■ **SELECTED TEXT**
= = = = =
# Applied Data Science Capstone &ndash; Final Project

## Preface

This notebook is being provided to fulfill the requirements of the final project for the Coursera **Applied Data Science Capstone** course.

# Data

The dataset that we will be using is from FourSquare.
FourSquare data contains information on numerous points of interest in the city under investigation,
with categories such as restaurants, parks, and schools.

Many of the previous projects in this course have used neighborhoods as they are defined
by exernal datasets. These external datasets have defined neighborhoods by such arbitrary
measures as postal codes and historical/political districts. It does not seem that this
always represents a good measure of what constitutes a neighborhood.

I will be using the FourSquare data itself to define neighborhoods based on
where points of interest are located geographically. I will be using clustering algorithms
as part of this process, and will specifically be using the latitude and longitude
fields from the FourSquare data.

Once the neighborhoods have been defined, I will dig deeper into the characteristics
of each point of interest, and attempt to understand what major amenities define each
neighborhood.


## Libraries

To implement the investigation of the neighborhoods in Stamford, CT, the following Python
libraries and web services will be used:
- Numpy and Pandas (for data analysis)
- GeoPy (for location services)
- Requests (to request data from web services, such as FourSquare)
- Matplotlib (for plotting)
- Sklearn (for machine learning, such as clustering algorithms)
- Folium (to create maps)
- Shapely (to deal with mapping geometry)
- FourSquare (to provide data on points of interest)

### Setup

First we download all the dependencies that we will need.

In [1]:
import numpy as np

import pandas as pd
pd.set_option('display.max_columns', None)
pd.set_option('display.max_rows', None)

import math
import json

from geopy.geocoders import Nominatim # convert an address into latitude and longitude values

import requests
from pandas import json_normalize # transform JSON file into a pandas dataframe (was pandas.io.json)
= = = = =
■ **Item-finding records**
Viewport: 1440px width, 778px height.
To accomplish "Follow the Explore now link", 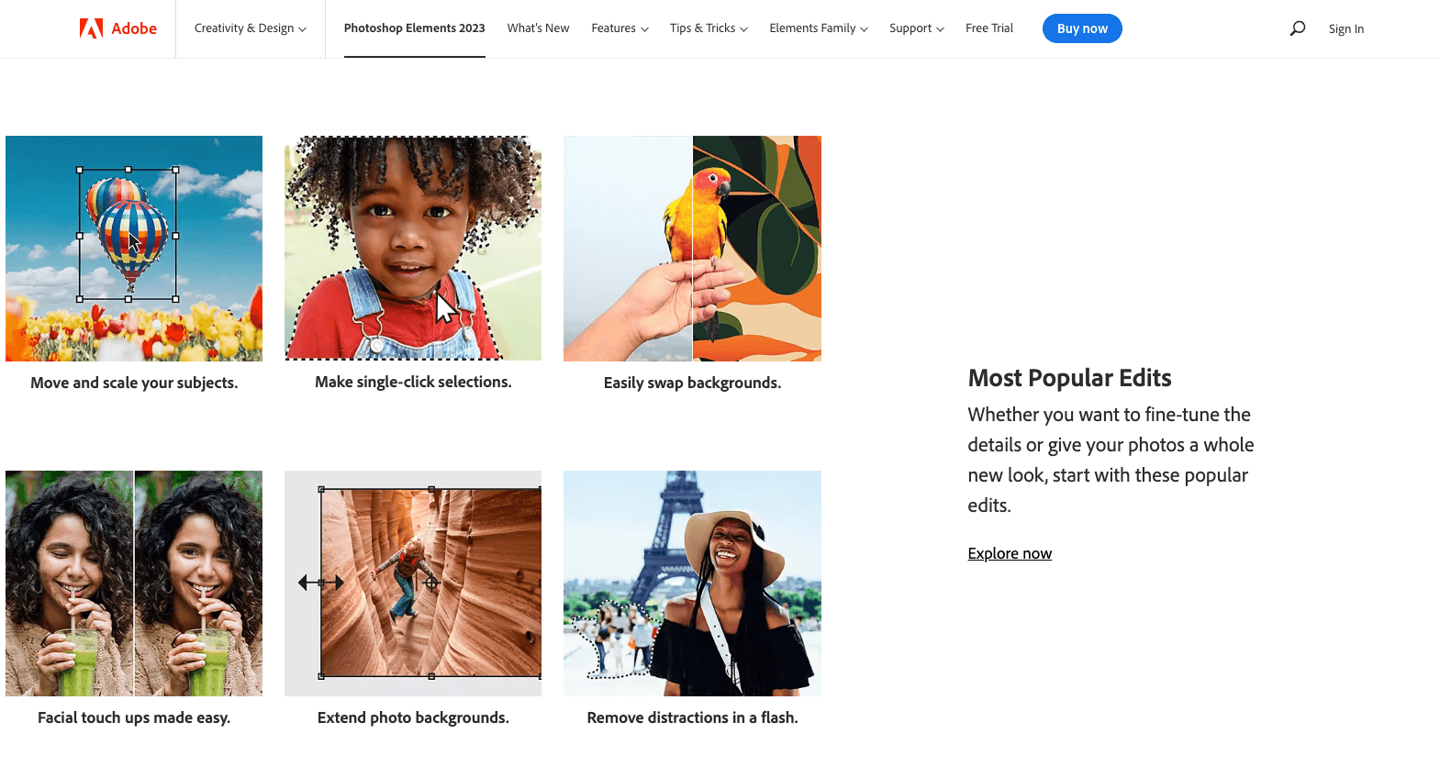I will pyautogui.click(x=1010, y=553).
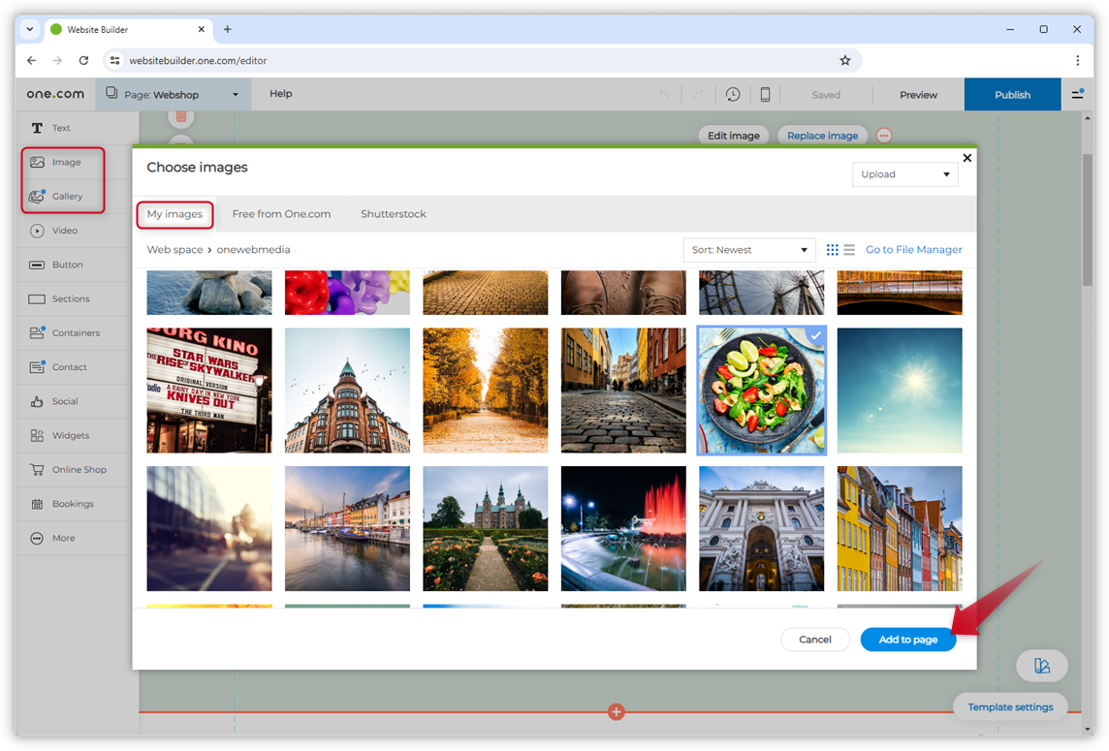Switch to Free from One.com tab
Viewport: 1109px width, 751px height.
click(x=281, y=214)
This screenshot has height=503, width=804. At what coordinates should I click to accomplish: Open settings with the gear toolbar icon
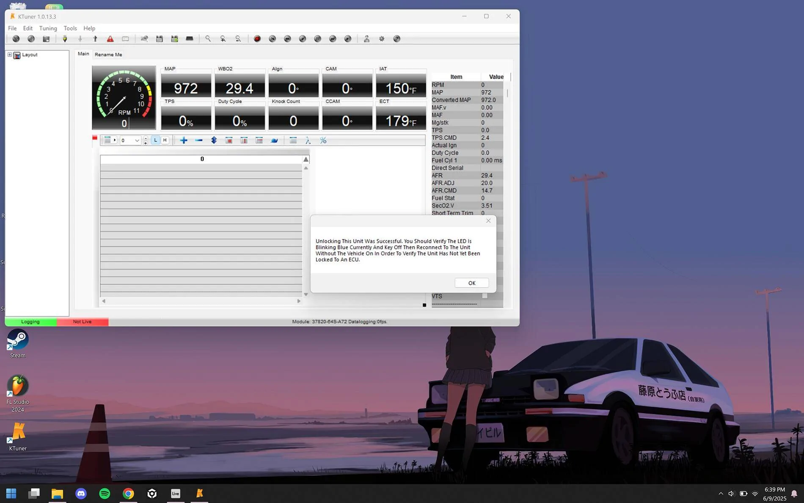(382, 39)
= = = = =
■ **DIRECTION**
Set down the capstone project text word for word, everything from "- GeoPy (for" down to "as clustering algorithms)".

■ **RESPONSE TO THE TASK**
- GeoPy (for location services)
- Requests (to request data from web services, such as FourSquare)
- Matplotlib (for plotting)
- Sklearn (for machine learning, such as clustering algorithms)